▶ _Task description_: Swap every "Instruction" in the listing for "Directive" and reproduce the lines with nothing else altered.

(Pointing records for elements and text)
########################################
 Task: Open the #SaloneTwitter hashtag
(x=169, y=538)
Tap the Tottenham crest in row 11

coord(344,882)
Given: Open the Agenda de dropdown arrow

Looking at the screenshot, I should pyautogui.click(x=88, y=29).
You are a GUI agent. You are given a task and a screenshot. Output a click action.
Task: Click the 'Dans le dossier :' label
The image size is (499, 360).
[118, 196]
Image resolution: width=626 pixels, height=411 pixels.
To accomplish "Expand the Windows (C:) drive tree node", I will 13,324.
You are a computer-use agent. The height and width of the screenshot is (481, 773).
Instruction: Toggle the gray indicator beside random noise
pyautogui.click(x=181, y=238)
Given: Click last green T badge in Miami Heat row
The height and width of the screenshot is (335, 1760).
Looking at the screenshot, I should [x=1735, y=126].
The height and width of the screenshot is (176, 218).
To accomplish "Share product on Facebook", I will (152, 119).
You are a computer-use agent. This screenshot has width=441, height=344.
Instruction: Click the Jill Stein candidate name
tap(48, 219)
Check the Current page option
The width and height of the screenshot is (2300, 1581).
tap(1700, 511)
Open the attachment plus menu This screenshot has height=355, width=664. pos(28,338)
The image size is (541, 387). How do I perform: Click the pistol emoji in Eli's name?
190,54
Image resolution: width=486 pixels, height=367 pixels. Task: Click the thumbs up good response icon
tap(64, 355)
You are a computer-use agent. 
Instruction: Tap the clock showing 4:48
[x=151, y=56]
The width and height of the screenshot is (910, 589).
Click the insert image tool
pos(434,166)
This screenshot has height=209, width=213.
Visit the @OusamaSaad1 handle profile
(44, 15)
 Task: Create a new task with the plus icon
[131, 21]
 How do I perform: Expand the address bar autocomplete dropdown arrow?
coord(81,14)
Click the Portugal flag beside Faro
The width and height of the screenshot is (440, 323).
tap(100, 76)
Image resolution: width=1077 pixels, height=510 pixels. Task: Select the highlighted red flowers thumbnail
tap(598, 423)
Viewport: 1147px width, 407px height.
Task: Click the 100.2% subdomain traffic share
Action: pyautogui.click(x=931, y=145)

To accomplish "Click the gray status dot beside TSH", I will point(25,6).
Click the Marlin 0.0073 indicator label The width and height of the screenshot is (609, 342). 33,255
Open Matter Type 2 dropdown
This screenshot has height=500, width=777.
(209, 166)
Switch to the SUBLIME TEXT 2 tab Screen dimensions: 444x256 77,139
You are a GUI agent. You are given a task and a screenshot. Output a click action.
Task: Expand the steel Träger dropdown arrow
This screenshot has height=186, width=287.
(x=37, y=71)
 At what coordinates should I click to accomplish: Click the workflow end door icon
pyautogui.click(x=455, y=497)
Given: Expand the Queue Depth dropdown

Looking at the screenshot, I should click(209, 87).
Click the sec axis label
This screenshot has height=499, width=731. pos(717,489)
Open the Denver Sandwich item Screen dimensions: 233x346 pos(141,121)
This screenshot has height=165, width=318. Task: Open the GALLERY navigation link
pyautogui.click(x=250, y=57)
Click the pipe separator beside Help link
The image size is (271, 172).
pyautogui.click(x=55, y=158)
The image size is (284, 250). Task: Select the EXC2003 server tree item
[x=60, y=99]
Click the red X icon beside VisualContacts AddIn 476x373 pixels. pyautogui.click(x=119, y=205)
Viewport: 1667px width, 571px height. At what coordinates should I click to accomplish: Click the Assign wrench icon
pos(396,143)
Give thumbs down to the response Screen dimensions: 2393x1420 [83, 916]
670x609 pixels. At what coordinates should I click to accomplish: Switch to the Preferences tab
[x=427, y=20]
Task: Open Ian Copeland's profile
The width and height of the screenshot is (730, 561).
########################################
▶ _Problem solution_:
 Task: Open the #SaloneTwitter hashtag
(x=169, y=538)
Tap the Tottenham crest in row 11

coord(344,882)
Given: Open the Agenda de dropdown arrow

Looking at the screenshot, I should pyautogui.click(x=88, y=29).
You are a GUI agent. You are given a task and a screenshot. Output a click action.
Task: Click the 'Dans le dossier :' label
The image size is (499, 360).
[118, 196]
Image resolution: width=626 pixels, height=411 pixels.
To accomplish "Expand the Windows (C:) drive tree node", I will 13,324.
You are a computer-use agent. The height and width of the screenshot is (481, 773).
Directive: Toggle the gray indicator beside random noise
pyautogui.click(x=181, y=238)
Given: Click last green T badge in Miami Heat row
The height and width of the screenshot is (335, 1760).
Looking at the screenshot, I should [x=1735, y=126].
The height and width of the screenshot is (176, 218).
To accomplish "Share product on Facebook", I will (152, 119).
You are a computer-use agent. This screenshot has width=441, height=344.
Directive: Click the Jill Stein candidate name
tap(48, 219)
Check the Current page option
The width and height of the screenshot is (2300, 1581).
tap(1700, 511)
Open the attachment plus menu This screenshot has height=355, width=664. pos(28,338)
The image size is (541, 387). How do I perform: Click the pistol emoji in Eli's name?
190,54
Image resolution: width=486 pixels, height=367 pixels. Task: Click the thumbs up good response icon
tap(64, 355)
You are a computer-use agent. 
Directive: Tap the clock showing 4:48
[x=151, y=56]
The width and height of the screenshot is (910, 589).
Click the insert image tool
pos(434,166)
This screenshot has height=209, width=213.
Visit the @OusamaSaad1 handle profile
(44, 15)
 Task: Create a new task with the plus icon
[131, 21]
 How do I perform: Expand the address bar autocomplete dropdown arrow?
coord(81,14)
Click the Portugal flag beside Faro
The width and height of the screenshot is (440, 323).
tap(100, 76)
Image resolution: width=1077 pixels, height=510 pixels. Task: Select the highlighted red flowers thumbnail
tap(598, 423)
Viewport: 1147px width, 407px height.
Task: Click the 100.2% subdomain traffic share
Action: pyautogui.click(x=931, y=145)

To accomplish "Click the gray status dot beside TSH", I will point(25,6).
Click the Marlin 0.0073 indicator label The width and height of the screenshot is (609, 342). 33,255
Open Matter Type 2 dropdown
This screenshot has height=500, width=777.
(209, 166)
Switch to the SUBLIME TEXT 2 tab Screen dimensions: 444x256 77,139
You are a GUI agent. You are given a task and a screenshot. Output a click action.
Task: Expand the steel Träger dropdown arrow
This screenshot has height=186, width=287.
(x=37, y=71)
 At what coordinates should I click to accomplish: Click the workflow end door icon
pyautogui.click(x=455, y=497)
Given: Expand the Queue Depth dropdown

Looking at the screenshot, I should click(209, 87).
Click the sec axis label
This screenshot has height=499, width=731. pos(717,489)
Open the Denver Sandwich item Screen dimensions: 233x346 pos(141,121)
This screenshot has height=165, width=318. Task: Open the GALLERY navigation link
pyautogui.click(x=250, y=57)
Click the pipe separator beside Help link
The image size is (271, 172).
pyautogui.click(x=55, y=158)
The image size is (284, 250). Task: Select the EXC2003 server tree item
[x=60, y=99]
Click the red X icon beside VisualContacts AddIn 476x373 pixels. pyautogui.click(x=119, y=205)
Viewport: 1667px width, 571px height. At what coordinates should I click to accomplish: Click the Assign wrench icon
pos(396,143)
Give thumbs down to the response Screen dimensions: 2393x1420 [83, 916]
670x609 pixels. At what coordinates should I click to accomplish: Switch to the Preferences tab
[x=427, y=20]
Task: Open Ian Copeland's profile
The width and height of the screenshot is (730, 561).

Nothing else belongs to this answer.